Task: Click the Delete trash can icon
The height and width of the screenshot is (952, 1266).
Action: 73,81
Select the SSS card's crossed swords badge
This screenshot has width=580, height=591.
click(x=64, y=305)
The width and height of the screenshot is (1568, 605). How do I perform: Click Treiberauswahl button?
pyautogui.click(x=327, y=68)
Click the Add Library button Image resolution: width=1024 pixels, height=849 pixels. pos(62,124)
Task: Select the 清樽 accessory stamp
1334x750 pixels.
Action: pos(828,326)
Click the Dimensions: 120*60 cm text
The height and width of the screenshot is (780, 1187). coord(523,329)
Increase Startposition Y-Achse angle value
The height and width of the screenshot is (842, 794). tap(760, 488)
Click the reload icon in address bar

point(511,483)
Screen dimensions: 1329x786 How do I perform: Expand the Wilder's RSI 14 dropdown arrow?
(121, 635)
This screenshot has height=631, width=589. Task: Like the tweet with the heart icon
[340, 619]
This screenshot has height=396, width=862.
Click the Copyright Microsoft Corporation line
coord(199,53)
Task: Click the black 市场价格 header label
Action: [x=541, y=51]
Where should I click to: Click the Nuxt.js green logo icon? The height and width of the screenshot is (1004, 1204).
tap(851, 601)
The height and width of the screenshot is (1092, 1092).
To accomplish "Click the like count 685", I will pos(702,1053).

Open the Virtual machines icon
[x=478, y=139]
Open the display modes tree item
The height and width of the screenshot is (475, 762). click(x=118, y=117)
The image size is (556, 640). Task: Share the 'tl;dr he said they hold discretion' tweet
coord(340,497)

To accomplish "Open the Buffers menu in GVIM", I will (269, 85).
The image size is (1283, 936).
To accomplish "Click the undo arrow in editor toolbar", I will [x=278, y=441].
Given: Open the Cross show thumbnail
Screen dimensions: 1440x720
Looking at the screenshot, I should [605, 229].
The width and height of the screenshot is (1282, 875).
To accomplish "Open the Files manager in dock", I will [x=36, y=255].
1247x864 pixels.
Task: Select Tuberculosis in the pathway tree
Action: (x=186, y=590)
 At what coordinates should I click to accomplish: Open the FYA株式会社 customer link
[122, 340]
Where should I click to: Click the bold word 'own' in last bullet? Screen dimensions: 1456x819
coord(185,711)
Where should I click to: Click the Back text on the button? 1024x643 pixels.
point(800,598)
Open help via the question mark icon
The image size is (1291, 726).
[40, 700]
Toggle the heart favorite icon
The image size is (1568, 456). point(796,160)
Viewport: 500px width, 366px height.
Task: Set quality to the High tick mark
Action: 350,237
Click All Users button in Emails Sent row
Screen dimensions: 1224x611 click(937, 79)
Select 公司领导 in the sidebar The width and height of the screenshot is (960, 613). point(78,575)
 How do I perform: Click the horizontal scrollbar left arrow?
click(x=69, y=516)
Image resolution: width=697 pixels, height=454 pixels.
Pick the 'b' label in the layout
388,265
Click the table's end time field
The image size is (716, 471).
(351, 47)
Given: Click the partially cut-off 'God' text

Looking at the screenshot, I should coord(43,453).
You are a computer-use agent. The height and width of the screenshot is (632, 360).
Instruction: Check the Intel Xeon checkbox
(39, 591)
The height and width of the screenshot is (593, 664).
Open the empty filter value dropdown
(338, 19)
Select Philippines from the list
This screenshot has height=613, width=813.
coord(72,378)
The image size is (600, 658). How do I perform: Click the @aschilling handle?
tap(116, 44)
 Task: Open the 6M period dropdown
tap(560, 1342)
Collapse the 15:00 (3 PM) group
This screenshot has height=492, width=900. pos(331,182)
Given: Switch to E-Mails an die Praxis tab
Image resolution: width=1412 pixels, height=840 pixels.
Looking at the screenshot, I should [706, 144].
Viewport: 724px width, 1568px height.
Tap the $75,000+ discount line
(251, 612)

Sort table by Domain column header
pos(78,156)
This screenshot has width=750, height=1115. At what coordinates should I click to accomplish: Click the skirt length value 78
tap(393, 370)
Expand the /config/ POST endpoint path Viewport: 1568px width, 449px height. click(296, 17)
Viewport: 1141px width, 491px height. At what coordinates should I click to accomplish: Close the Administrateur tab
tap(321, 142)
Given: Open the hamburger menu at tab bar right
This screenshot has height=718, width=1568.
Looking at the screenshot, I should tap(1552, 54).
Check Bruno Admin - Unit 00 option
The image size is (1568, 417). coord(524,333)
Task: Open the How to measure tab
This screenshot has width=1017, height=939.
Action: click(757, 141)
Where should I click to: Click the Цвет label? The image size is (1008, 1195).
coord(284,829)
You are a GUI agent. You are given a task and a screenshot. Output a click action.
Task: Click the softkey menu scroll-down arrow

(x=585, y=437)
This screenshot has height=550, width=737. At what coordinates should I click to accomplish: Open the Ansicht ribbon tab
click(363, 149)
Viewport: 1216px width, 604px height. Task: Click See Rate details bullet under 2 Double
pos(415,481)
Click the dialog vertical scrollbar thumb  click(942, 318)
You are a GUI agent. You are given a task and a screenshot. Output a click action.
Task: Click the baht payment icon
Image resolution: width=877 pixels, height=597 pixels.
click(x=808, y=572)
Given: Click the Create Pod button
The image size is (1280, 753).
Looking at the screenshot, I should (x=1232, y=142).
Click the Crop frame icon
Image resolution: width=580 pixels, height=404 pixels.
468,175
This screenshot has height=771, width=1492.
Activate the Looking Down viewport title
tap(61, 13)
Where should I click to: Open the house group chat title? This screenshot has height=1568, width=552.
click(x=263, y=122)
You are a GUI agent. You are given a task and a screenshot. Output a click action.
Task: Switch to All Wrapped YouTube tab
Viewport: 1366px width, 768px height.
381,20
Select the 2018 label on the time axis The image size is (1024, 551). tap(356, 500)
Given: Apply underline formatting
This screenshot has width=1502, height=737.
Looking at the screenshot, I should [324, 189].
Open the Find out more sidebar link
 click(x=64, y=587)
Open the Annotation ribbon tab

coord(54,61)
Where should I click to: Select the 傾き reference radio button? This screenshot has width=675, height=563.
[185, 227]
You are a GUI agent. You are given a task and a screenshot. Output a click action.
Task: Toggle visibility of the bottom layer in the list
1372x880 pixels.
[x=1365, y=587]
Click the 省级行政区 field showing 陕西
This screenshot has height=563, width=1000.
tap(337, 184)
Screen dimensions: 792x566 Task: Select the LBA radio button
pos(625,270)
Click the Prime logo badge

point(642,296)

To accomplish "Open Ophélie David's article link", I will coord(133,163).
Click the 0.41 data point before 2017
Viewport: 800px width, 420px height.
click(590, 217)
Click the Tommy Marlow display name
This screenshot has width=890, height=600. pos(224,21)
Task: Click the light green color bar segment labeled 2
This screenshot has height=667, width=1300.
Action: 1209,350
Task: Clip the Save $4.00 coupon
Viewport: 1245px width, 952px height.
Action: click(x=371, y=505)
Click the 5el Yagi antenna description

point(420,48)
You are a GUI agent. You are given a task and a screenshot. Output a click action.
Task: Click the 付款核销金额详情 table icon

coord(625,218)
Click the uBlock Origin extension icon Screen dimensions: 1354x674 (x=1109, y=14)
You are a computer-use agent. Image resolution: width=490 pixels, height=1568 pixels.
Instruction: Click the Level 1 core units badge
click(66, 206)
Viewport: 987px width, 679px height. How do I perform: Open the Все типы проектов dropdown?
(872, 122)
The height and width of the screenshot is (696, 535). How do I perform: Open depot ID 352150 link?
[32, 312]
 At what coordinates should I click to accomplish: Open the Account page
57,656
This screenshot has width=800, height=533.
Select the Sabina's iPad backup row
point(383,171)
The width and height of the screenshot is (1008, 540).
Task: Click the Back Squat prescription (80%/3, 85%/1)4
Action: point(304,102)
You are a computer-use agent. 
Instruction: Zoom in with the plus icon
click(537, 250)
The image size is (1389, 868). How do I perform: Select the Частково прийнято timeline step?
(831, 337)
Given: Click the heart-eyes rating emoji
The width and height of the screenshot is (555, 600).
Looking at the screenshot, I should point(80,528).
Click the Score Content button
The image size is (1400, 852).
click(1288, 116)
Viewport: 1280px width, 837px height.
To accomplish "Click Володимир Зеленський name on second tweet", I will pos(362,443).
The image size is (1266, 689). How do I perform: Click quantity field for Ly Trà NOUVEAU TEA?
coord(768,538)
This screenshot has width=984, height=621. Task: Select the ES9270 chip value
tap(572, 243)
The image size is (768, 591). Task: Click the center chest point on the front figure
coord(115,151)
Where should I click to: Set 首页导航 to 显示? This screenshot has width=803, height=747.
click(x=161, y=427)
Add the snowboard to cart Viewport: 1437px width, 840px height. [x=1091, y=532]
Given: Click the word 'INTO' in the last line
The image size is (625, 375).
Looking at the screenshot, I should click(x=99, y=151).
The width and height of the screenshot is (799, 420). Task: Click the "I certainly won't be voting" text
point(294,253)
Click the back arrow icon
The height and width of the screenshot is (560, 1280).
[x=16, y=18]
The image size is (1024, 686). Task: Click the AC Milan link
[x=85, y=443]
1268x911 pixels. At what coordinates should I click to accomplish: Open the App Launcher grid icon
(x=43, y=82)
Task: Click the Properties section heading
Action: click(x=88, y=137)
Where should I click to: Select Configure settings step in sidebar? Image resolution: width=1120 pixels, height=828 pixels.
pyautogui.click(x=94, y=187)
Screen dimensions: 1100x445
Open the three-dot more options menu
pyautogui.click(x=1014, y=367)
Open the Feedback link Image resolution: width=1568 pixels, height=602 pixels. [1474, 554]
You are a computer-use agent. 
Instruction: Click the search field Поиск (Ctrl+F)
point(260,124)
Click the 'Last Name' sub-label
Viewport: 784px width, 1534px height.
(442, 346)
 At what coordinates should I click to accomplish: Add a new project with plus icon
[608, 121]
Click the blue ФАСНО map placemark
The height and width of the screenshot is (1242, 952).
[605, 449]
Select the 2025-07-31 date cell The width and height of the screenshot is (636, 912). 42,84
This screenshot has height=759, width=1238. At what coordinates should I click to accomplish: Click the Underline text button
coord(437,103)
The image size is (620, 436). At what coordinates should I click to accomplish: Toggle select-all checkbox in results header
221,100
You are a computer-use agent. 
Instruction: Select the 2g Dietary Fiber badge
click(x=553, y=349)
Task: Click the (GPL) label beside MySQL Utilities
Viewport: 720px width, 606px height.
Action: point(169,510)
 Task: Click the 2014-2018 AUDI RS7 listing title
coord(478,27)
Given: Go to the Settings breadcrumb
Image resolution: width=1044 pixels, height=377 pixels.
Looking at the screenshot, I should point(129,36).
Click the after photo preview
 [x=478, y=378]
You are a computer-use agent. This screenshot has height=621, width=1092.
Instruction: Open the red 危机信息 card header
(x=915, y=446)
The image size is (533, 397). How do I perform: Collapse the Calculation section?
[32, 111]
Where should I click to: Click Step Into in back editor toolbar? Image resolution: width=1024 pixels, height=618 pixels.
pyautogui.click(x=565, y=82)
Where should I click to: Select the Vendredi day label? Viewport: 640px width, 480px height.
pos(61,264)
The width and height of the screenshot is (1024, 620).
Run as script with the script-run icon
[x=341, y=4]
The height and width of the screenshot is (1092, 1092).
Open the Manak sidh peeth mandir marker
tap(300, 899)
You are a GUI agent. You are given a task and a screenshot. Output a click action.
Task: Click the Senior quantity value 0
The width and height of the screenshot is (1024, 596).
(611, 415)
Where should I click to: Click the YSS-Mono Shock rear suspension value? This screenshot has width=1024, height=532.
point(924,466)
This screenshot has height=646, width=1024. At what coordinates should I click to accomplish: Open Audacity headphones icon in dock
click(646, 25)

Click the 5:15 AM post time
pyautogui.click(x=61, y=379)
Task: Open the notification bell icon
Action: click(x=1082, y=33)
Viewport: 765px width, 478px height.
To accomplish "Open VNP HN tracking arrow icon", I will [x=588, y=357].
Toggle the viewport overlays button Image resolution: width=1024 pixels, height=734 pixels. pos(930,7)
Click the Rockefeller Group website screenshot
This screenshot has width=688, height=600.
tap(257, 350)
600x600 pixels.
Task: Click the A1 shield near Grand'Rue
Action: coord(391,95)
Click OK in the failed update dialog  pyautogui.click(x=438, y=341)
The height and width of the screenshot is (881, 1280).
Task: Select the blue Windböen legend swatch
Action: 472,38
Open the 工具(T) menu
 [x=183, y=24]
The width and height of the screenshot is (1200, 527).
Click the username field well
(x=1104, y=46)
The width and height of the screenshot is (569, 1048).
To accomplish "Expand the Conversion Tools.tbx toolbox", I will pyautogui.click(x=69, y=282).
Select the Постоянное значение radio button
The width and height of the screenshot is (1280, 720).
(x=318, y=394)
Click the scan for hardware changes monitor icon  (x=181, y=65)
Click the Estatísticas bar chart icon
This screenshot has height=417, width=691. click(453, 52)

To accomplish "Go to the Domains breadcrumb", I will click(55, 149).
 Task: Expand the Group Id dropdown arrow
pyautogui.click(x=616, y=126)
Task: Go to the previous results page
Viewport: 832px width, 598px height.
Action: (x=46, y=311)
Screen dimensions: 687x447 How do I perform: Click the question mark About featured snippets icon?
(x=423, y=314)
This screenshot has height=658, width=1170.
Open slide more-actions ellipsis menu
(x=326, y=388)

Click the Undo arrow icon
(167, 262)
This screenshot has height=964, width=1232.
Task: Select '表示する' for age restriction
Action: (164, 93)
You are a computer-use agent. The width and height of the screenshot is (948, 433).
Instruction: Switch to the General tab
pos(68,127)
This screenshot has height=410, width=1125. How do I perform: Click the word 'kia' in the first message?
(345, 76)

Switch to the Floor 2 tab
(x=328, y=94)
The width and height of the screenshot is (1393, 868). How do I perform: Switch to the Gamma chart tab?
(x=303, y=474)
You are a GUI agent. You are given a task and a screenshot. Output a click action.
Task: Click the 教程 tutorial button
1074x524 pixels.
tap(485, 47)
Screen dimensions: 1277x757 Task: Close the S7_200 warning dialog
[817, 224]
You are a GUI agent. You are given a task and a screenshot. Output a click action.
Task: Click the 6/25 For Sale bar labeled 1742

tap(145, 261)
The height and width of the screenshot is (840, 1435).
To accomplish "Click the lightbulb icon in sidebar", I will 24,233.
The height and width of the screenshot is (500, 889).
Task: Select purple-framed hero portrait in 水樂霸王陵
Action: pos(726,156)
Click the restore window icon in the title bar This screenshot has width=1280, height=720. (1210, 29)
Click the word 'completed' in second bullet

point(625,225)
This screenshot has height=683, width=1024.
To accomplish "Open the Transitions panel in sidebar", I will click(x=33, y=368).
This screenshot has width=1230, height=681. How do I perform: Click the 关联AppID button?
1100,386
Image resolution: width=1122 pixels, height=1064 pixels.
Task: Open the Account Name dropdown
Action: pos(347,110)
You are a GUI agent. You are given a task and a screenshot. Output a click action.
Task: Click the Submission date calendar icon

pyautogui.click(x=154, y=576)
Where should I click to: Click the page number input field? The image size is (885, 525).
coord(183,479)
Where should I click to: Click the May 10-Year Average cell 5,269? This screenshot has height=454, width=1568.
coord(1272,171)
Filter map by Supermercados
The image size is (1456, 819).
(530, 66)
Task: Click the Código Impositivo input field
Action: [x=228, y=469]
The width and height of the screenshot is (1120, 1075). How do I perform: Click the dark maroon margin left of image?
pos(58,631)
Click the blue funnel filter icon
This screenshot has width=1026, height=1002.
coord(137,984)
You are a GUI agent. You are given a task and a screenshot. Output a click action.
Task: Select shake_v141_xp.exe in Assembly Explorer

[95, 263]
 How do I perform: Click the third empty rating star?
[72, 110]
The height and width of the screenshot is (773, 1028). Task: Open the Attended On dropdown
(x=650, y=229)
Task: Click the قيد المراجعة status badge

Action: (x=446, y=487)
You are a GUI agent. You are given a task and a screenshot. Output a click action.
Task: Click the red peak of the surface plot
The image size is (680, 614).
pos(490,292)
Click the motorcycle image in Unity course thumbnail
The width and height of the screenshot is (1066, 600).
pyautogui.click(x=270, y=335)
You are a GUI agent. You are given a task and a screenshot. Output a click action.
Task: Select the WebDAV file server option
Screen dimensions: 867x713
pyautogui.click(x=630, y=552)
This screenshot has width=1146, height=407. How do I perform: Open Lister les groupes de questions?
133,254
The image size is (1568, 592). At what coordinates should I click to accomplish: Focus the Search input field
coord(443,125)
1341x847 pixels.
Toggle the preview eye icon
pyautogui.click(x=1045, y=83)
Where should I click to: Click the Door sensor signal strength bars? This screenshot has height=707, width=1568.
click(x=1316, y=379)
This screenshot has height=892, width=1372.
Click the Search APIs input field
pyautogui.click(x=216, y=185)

→ Task details
Every line of the material that holds "breadcrumb" should be copied out as the answer.

→ Result of the task
Given: Go to the Settings breadcrumb
To accomplish "Go to the Domains breadcrumb", I will click(55, 149).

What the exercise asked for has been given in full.